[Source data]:

○ ○ ○ ○ ○ ○ ○

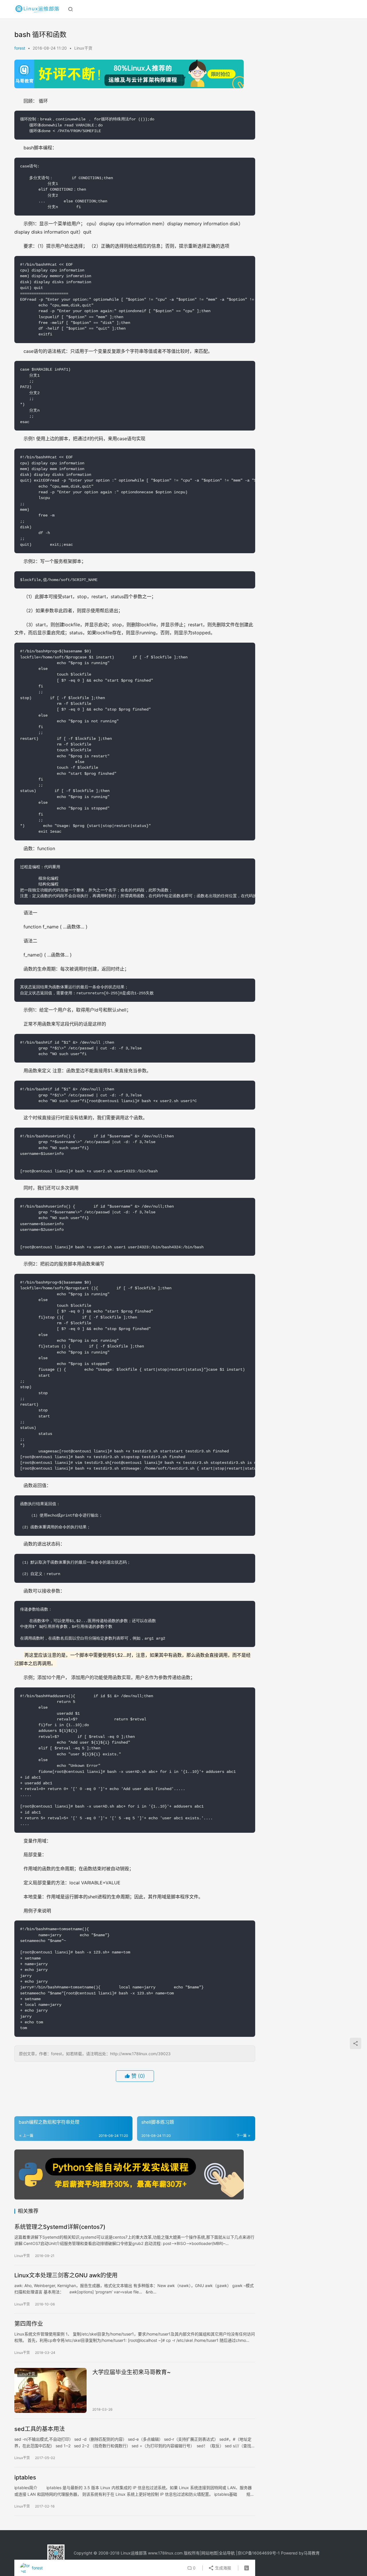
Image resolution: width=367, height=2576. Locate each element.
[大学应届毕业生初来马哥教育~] (50, 2390)
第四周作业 (28, 2323)
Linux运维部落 (134, 2552)
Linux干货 (83, 48)
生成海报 (222, 2567)
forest (19, 48)
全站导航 (227, 2552)
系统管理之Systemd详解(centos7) (60, 2226)
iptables (25, 2477)
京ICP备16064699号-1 (258, 2552)
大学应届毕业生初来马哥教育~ (131, 2372)
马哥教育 (312, 2552)
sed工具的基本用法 (39, 2429)
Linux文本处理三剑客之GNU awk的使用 (66, 2275)
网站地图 (209, 2552)
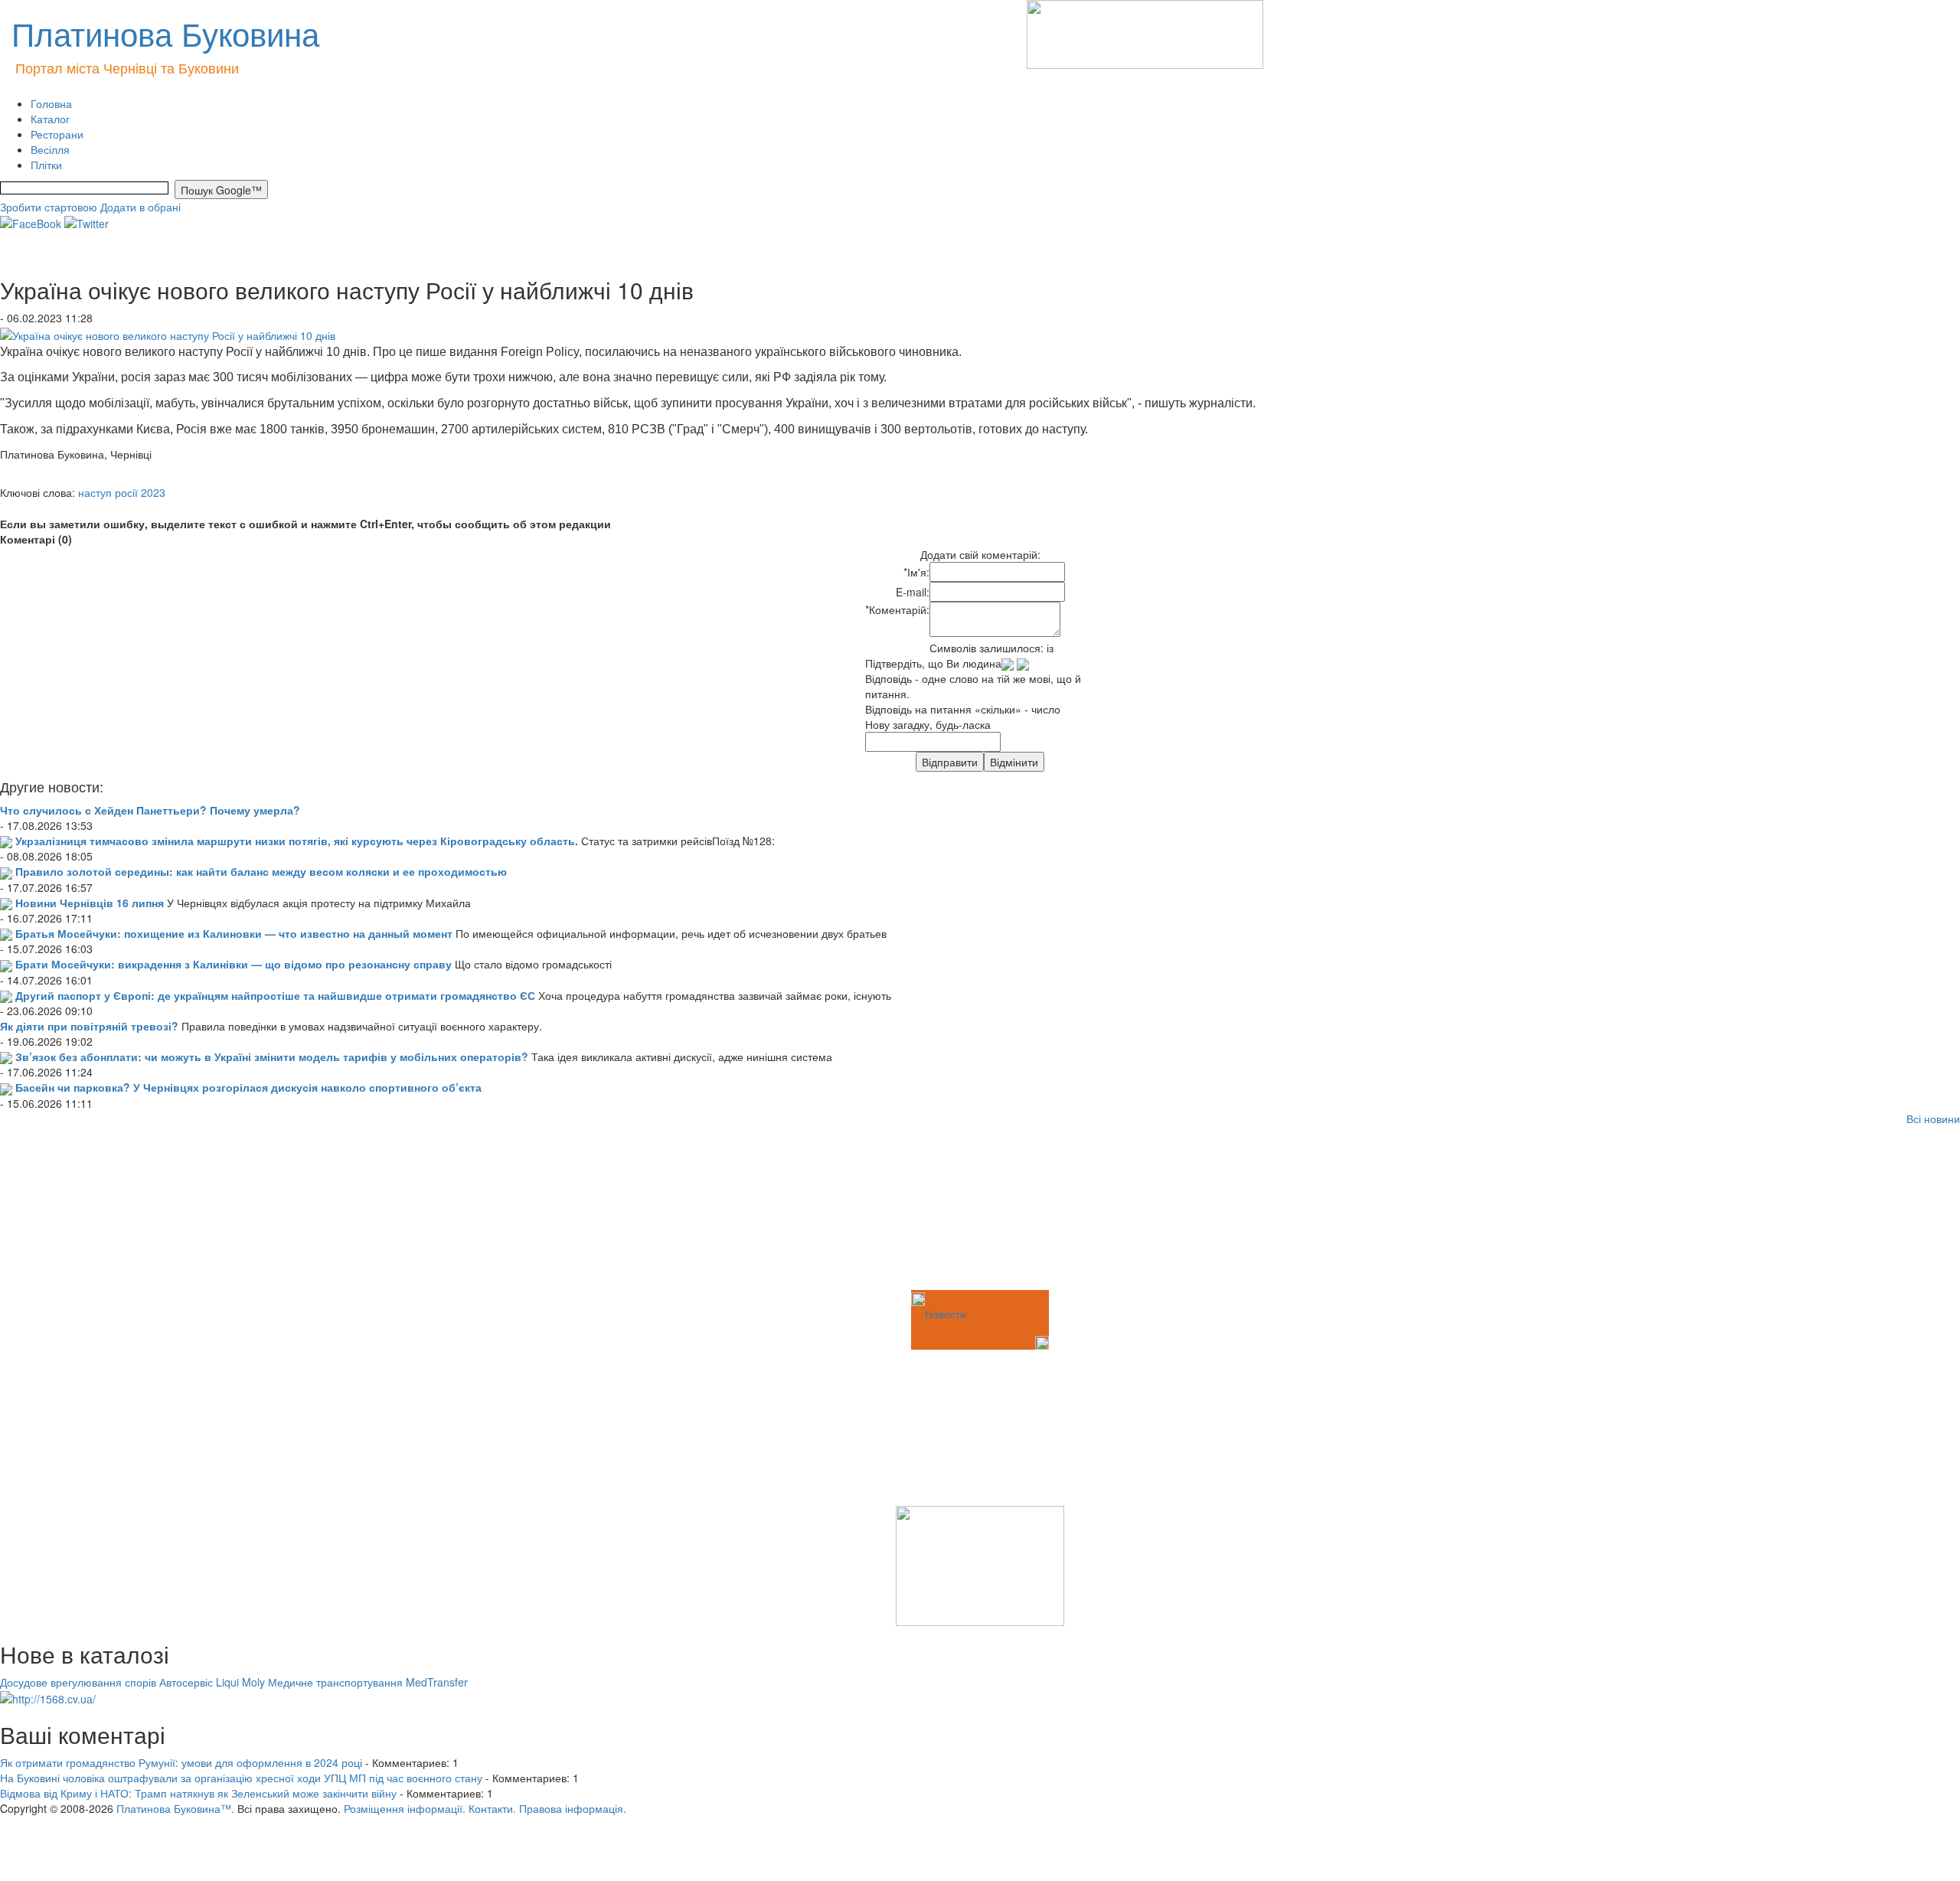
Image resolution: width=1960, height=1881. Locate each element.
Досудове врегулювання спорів (78, 1682)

○ ○ ○ ○ ○ ○ ○

[WORK TO BE COMPLETED]:
Pictures are to be omitted. The lines from the line holding "大学应届毕业生初来马哥教育~ (131, 2372)" through the closing line of the data above are to be set down exactly, and nothing more.

[RESPONSE TO THE EXERCISE]:
大学应届毕业生初来马哥教育~ (131, 2372)
马哥教育 (312, 2552)
sed工具的基本用法 (39, 2429)
Linux文本处理三剑客之GNU awk的使用 (66, 2275)
网站地图 (209, 2552)
Image resolution: width=1960, height=1881. Locate each element.
Досудове врегулювання спорів (78, 1682)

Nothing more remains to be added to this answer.